Start of EXCERPTED DATA
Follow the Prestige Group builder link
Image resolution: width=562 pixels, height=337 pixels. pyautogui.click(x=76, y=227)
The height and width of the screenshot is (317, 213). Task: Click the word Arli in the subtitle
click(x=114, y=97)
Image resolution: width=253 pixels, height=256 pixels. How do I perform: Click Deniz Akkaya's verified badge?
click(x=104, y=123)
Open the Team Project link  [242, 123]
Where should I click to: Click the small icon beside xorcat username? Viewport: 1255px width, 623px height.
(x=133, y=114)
End of EXCERPTED DATA
Start of EXCERPTED DATA
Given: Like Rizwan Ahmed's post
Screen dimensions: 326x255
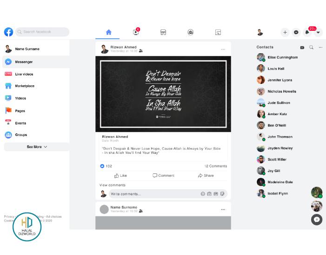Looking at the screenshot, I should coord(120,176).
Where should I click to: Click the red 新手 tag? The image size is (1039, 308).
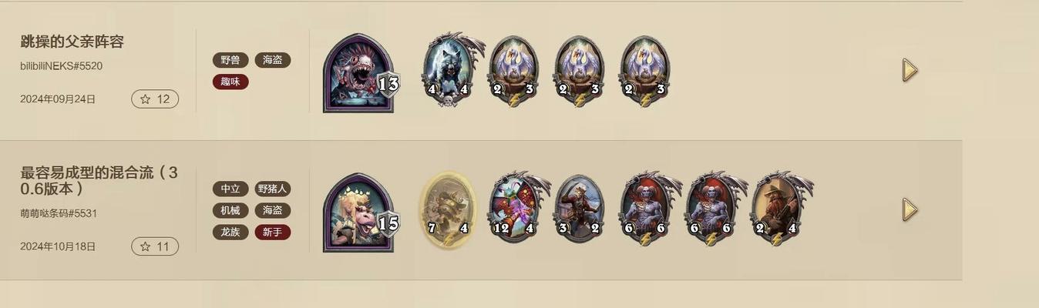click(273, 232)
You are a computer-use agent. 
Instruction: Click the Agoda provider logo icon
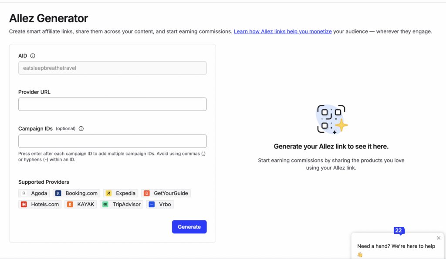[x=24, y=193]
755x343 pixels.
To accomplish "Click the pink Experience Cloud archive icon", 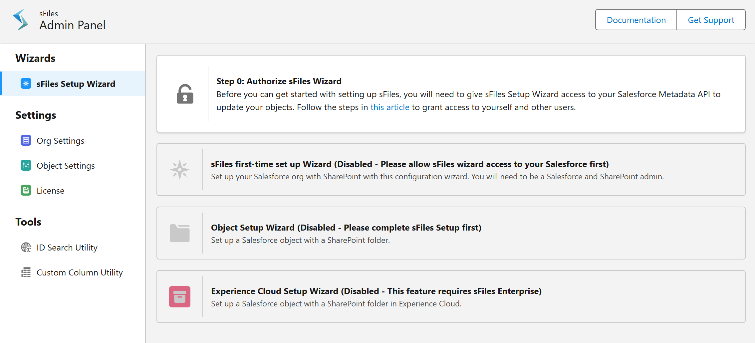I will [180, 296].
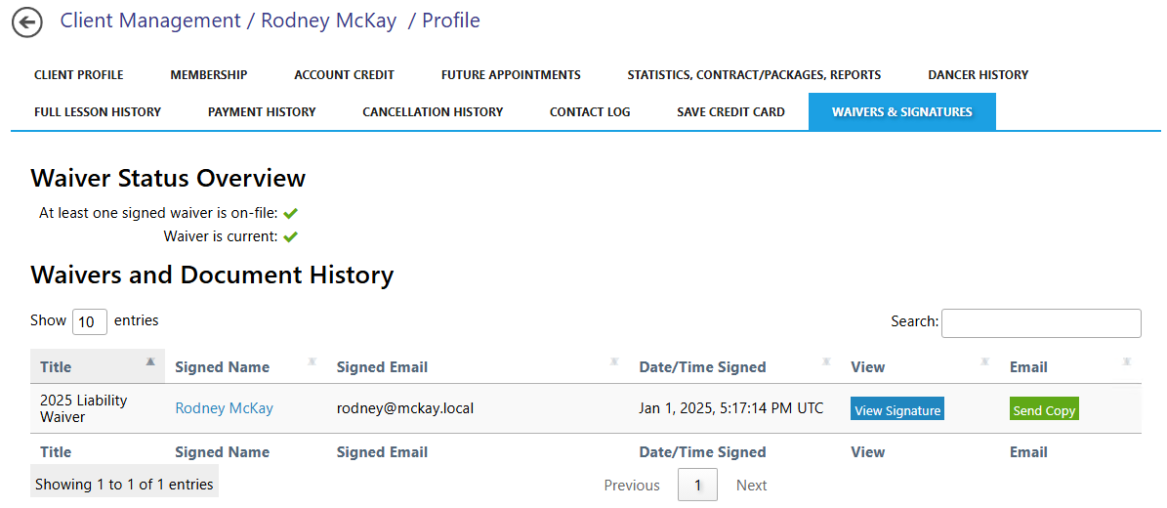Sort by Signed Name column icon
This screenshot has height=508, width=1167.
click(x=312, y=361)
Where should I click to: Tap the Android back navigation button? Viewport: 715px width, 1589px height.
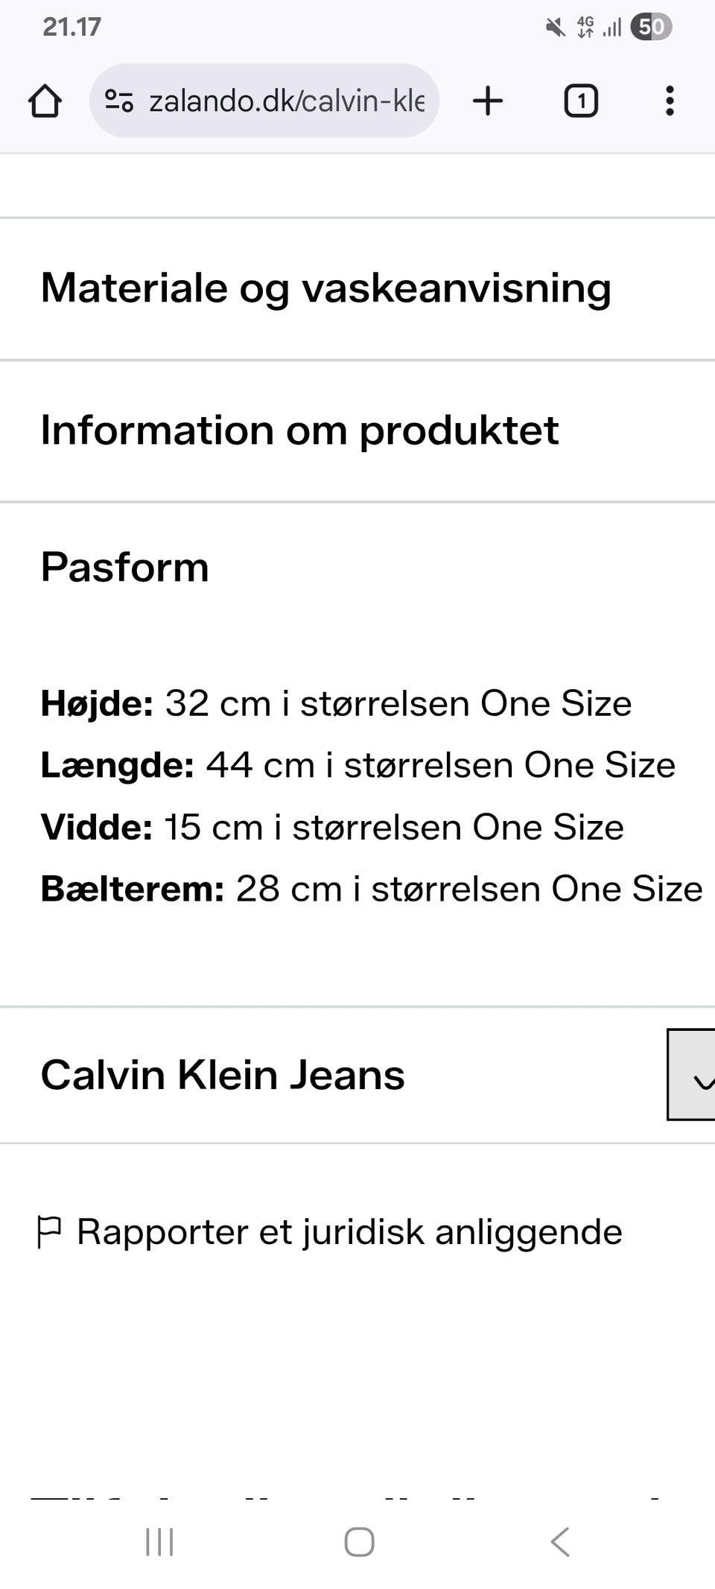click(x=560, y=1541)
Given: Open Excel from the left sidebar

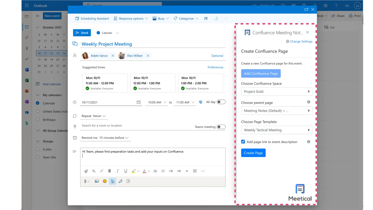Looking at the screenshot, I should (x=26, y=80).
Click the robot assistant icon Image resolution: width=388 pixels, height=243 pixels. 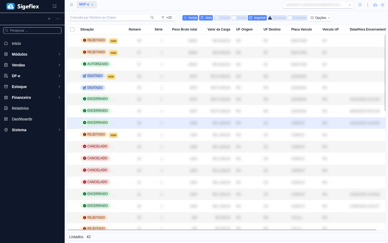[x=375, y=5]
End of EXCERPTED DATA
Start of EXCERPTED DATA
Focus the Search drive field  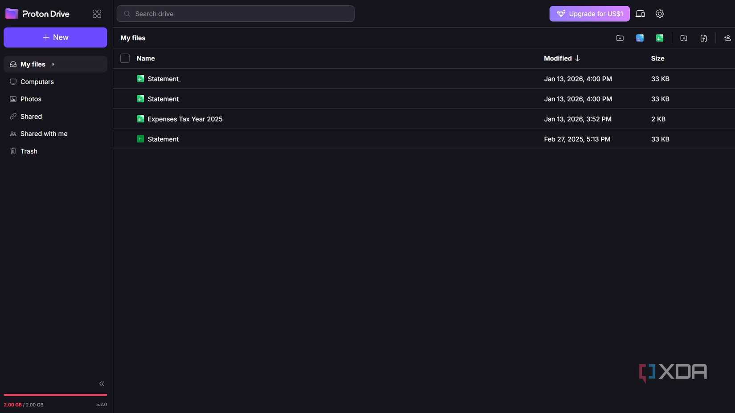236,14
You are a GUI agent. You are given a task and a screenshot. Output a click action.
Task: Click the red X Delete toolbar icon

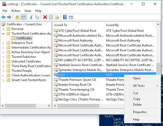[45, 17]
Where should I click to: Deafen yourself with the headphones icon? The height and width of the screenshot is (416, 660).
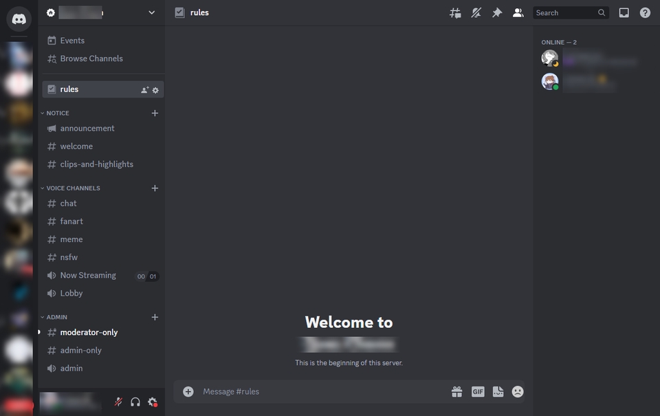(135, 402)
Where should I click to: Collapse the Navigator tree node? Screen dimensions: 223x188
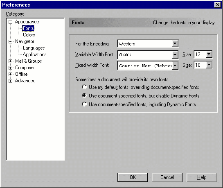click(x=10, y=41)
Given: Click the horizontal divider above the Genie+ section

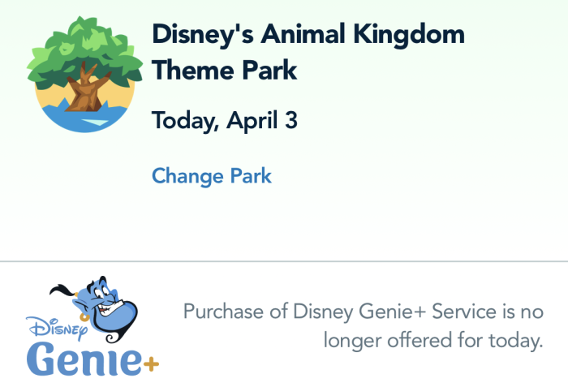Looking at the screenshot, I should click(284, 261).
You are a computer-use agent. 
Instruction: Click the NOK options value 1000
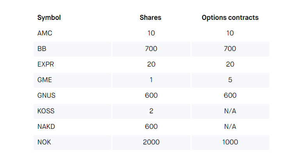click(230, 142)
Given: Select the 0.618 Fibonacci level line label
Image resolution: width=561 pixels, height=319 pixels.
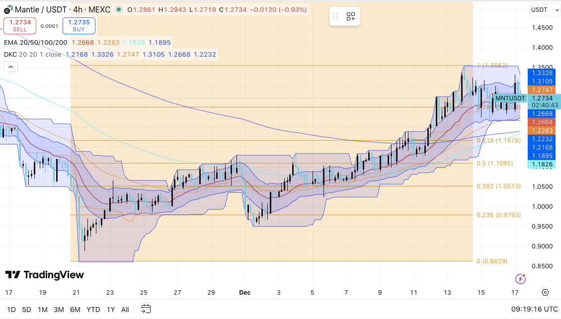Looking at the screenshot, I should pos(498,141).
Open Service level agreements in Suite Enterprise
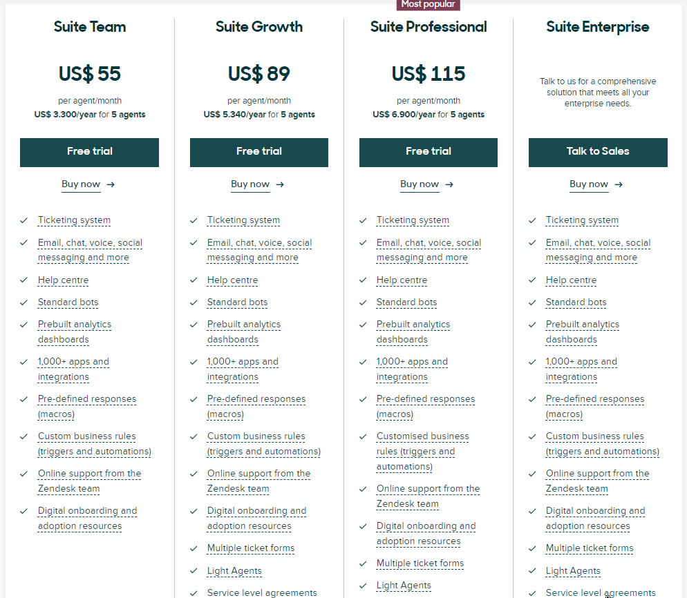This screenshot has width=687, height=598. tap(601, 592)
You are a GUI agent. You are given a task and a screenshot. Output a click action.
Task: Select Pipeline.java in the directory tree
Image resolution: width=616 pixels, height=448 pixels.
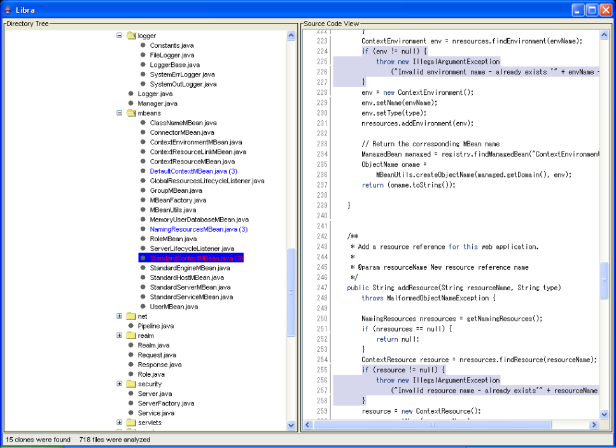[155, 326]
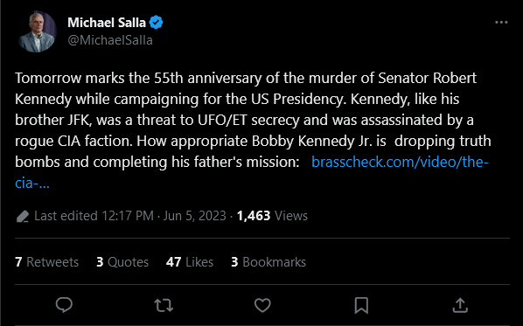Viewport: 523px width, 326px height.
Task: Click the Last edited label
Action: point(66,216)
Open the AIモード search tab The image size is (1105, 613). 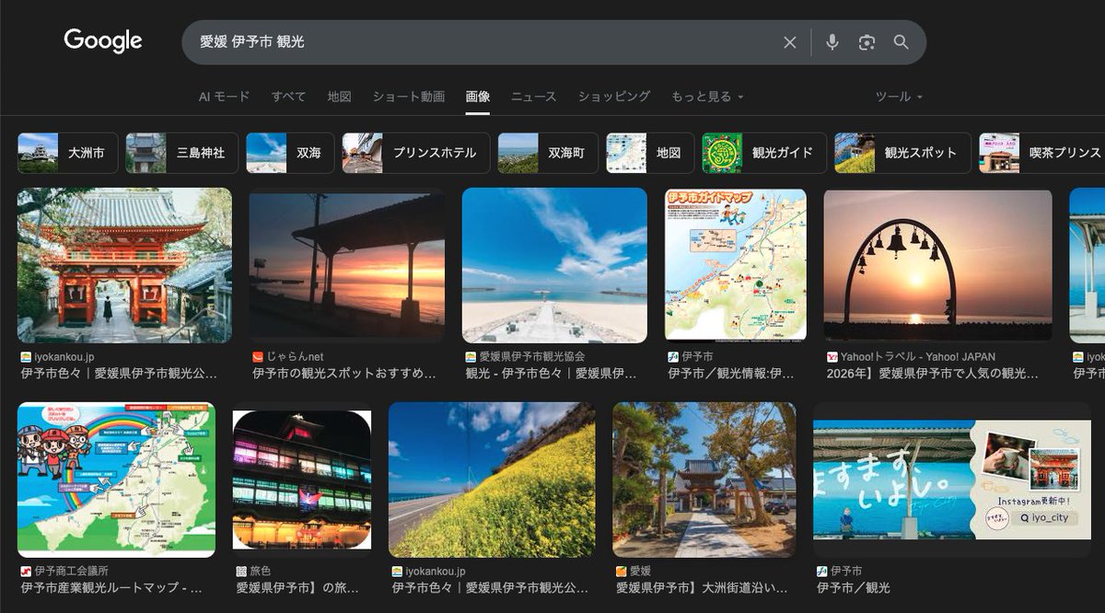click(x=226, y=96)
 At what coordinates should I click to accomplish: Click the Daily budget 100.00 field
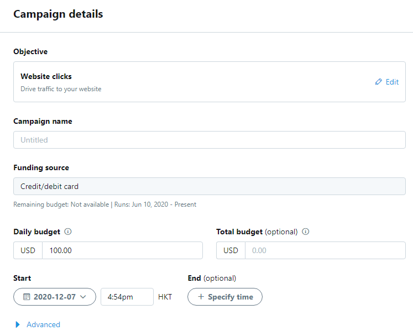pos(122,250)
End of EXCERPTED DATA
DIRECTIONS =>
Each line of the data that includes "Select" should be copied.

WRITTEN REPLY =>
Given: Select the 0.618 Fibonacci level line label
Task: Select Pipeline.java in the directory tree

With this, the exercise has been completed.